* _What is being asked_
Please list every line in the records below that contains the word "tree".

* _Entries provided_
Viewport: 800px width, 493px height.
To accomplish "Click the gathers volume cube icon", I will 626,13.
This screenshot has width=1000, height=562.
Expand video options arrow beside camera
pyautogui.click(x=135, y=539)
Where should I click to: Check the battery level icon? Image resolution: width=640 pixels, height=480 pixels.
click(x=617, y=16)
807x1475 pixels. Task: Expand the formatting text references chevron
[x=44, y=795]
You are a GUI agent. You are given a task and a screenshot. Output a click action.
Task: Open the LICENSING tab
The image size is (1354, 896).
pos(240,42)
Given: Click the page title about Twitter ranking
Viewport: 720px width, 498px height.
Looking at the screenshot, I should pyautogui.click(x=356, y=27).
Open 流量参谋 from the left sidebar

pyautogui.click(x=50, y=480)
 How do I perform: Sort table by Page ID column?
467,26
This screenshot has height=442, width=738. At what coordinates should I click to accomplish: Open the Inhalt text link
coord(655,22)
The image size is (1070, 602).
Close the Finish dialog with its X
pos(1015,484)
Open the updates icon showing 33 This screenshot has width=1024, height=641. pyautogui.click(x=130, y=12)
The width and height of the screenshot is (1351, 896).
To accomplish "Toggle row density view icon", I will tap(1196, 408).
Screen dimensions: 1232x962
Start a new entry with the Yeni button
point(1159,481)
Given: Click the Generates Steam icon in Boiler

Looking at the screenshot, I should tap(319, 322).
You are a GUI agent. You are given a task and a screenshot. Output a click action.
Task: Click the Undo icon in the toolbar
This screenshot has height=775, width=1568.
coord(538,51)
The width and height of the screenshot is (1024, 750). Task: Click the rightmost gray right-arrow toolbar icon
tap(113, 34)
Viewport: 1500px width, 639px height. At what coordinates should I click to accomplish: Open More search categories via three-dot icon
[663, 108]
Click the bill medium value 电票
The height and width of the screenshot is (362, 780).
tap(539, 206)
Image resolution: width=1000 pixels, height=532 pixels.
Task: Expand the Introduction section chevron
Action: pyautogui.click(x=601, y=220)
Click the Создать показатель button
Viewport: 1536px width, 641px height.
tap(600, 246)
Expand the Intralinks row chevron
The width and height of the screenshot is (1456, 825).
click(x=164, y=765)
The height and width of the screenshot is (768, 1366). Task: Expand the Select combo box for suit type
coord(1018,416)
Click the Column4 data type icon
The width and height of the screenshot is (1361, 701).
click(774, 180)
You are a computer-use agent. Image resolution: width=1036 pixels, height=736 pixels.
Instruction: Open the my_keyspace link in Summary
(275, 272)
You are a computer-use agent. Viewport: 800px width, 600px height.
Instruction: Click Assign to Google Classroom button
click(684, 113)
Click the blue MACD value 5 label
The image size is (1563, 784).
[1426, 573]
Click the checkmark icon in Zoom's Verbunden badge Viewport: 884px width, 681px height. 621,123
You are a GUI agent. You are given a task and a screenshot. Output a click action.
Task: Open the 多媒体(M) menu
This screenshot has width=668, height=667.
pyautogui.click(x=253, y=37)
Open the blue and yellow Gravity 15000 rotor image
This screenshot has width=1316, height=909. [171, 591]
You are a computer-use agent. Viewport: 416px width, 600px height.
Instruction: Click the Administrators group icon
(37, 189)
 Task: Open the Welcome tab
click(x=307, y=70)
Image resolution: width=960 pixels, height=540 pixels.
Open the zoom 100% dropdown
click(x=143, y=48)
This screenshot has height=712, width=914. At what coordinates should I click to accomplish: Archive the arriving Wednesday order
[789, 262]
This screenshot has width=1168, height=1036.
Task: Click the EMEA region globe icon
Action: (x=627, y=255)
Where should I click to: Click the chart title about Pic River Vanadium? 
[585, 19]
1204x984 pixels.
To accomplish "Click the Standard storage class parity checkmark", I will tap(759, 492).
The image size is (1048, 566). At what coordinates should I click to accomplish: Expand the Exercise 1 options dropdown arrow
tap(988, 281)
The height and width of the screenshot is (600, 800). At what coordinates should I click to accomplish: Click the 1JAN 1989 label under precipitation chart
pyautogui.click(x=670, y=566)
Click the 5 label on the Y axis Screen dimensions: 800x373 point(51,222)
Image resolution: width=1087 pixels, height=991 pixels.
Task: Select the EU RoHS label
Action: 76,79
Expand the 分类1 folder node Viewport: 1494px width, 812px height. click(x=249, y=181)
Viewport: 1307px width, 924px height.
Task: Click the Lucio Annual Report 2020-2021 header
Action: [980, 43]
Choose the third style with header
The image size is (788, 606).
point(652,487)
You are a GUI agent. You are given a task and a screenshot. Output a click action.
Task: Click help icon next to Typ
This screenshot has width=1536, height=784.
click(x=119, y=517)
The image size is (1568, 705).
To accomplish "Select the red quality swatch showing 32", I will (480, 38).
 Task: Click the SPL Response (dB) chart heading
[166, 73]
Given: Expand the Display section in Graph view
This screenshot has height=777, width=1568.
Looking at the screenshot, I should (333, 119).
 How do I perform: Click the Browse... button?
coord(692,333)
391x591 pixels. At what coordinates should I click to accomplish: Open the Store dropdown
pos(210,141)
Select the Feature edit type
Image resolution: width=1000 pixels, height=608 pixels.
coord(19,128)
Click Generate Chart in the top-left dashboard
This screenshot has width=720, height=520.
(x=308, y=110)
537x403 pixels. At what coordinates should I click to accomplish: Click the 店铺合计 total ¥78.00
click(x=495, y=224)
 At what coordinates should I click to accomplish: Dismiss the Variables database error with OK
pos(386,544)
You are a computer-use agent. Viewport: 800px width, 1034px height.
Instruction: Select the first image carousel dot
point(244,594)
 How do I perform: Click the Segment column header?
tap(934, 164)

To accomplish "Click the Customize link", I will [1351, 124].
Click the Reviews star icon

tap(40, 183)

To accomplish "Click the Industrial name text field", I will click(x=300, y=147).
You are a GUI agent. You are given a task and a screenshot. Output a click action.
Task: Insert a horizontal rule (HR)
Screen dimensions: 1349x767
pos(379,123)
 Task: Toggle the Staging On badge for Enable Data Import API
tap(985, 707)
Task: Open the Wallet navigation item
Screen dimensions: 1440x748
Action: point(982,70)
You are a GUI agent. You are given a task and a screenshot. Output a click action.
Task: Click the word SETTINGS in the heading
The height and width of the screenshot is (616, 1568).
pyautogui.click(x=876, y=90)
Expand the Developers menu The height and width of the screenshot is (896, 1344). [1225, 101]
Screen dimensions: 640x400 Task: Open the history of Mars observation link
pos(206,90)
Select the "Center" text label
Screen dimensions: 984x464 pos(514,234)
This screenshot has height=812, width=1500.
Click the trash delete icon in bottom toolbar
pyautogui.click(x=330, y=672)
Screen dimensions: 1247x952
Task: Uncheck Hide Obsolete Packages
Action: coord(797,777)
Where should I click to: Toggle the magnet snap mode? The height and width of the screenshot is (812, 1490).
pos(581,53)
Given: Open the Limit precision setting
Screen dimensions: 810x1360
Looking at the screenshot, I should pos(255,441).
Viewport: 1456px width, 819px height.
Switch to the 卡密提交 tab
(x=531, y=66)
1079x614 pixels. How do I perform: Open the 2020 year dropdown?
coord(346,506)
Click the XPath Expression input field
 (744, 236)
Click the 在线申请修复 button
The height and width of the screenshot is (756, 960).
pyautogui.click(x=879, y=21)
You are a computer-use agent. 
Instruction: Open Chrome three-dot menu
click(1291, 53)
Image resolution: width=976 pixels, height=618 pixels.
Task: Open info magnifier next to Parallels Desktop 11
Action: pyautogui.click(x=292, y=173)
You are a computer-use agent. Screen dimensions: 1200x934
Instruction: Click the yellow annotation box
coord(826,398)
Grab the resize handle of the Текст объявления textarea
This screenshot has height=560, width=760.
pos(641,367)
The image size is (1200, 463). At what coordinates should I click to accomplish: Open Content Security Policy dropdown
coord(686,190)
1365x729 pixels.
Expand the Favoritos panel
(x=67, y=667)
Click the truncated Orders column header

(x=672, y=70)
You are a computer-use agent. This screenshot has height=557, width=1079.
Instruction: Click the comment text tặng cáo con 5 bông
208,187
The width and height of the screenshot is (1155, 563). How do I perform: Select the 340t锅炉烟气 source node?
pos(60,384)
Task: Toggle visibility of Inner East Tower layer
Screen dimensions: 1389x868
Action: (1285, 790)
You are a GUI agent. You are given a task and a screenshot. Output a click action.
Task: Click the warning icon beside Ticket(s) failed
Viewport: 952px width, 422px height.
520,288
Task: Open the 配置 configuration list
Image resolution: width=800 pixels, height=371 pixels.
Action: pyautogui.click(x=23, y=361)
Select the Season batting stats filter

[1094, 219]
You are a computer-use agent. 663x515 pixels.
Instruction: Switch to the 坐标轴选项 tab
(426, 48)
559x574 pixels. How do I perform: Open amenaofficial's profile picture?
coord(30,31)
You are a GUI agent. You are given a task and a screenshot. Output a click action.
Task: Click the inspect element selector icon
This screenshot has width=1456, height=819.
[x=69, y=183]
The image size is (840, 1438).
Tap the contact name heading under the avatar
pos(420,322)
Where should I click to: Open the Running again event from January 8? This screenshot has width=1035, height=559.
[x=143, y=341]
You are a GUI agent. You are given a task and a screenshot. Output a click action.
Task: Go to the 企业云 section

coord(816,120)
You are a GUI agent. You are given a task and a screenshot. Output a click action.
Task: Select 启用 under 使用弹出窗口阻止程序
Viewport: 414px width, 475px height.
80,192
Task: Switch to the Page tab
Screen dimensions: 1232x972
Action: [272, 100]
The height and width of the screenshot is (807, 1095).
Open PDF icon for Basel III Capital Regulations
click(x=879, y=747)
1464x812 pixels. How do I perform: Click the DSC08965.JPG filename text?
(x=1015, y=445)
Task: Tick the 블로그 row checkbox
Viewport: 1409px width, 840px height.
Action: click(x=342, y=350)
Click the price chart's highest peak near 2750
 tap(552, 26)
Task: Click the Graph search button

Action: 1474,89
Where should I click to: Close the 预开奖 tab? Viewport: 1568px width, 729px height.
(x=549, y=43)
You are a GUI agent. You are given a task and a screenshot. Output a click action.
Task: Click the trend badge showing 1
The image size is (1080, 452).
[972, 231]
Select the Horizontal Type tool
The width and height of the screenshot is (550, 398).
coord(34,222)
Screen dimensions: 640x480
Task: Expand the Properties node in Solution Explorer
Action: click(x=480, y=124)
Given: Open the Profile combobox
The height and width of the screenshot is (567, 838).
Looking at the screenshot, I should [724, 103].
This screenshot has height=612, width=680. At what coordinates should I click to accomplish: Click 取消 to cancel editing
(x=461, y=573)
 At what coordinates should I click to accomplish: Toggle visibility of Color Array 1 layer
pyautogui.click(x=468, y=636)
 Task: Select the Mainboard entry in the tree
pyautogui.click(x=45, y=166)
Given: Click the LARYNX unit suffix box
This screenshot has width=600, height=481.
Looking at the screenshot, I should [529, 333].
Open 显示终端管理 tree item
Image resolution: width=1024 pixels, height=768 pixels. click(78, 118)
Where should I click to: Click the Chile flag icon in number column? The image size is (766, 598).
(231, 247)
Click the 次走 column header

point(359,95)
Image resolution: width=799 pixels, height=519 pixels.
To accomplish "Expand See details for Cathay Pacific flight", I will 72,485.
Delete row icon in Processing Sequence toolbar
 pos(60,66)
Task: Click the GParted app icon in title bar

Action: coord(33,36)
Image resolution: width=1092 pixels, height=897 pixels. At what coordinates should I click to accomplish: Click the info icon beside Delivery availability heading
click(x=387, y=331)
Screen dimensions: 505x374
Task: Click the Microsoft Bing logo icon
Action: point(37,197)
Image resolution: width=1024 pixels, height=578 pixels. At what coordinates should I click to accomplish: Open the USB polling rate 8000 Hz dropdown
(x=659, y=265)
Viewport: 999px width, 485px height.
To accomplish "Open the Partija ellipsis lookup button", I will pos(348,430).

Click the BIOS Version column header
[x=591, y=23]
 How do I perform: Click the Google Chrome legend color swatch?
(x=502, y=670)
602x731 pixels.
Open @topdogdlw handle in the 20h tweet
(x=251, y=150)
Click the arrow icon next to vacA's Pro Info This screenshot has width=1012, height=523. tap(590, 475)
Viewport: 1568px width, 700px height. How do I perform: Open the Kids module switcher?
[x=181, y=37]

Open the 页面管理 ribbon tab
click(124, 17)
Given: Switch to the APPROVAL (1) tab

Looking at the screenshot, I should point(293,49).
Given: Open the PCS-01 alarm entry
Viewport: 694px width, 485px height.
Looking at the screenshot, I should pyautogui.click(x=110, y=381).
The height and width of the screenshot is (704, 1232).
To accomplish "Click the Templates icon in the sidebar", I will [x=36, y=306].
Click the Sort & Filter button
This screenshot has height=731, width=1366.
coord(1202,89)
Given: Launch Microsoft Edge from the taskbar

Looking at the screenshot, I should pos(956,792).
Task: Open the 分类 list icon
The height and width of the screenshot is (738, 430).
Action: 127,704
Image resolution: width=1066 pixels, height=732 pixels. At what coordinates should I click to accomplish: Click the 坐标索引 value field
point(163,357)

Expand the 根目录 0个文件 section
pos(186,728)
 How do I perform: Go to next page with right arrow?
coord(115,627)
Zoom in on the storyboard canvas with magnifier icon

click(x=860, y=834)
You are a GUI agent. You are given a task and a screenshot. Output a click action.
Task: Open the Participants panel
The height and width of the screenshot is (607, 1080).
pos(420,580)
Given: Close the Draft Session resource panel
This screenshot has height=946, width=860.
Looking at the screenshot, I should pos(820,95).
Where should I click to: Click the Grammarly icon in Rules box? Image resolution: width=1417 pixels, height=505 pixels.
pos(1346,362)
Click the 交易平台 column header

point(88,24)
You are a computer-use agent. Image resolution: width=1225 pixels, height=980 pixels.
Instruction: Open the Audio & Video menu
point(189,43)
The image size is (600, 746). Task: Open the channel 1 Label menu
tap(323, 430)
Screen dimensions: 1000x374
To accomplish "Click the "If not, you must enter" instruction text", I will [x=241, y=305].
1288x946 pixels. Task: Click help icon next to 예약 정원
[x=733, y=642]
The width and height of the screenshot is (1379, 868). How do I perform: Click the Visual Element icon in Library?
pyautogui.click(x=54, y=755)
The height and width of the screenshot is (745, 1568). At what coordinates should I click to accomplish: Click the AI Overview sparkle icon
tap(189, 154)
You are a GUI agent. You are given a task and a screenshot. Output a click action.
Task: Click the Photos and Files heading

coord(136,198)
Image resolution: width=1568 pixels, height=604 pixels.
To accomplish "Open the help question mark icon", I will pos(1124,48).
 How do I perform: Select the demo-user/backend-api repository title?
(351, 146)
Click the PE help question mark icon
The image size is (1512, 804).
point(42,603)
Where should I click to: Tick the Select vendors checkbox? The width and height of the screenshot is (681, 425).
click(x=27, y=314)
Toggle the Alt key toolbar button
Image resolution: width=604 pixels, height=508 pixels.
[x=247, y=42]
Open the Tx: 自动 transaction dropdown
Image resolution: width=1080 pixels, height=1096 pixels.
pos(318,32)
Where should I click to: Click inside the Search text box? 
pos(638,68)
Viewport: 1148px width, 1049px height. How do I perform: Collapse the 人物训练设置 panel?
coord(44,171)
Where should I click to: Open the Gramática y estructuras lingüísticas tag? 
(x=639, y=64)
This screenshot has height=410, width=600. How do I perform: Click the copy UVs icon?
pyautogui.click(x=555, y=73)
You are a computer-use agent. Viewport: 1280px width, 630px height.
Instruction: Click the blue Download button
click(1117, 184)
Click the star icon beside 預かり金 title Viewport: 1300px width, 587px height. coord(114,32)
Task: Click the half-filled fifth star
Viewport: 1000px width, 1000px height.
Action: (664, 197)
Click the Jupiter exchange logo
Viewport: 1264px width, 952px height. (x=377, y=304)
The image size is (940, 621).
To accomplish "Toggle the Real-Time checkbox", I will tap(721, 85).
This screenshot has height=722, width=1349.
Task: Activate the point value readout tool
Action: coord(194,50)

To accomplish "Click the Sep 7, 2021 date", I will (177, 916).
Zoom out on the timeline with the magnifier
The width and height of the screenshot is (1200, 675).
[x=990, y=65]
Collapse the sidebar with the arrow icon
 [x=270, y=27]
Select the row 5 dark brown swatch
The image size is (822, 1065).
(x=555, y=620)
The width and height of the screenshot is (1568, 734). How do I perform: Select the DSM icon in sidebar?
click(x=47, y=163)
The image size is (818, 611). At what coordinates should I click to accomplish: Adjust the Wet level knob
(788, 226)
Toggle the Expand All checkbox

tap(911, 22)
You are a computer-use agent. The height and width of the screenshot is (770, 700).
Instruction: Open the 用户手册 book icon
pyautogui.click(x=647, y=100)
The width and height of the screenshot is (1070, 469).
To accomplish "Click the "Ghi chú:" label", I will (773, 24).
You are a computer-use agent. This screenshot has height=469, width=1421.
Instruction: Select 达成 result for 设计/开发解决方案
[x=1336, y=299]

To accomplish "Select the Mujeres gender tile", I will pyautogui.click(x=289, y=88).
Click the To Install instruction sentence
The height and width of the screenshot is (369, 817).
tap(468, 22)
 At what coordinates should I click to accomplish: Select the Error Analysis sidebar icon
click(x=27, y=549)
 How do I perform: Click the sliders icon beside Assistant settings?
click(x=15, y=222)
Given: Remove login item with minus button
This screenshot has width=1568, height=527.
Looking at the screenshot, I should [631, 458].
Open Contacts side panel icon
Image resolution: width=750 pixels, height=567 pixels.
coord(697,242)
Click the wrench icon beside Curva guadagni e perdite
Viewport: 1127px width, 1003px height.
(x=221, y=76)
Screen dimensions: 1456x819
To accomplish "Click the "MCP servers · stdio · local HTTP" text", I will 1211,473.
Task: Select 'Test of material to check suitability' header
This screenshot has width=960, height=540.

* _Final answer_
 Task: Select the Mainboard entry in the tree
Open 显示终端管理 tree item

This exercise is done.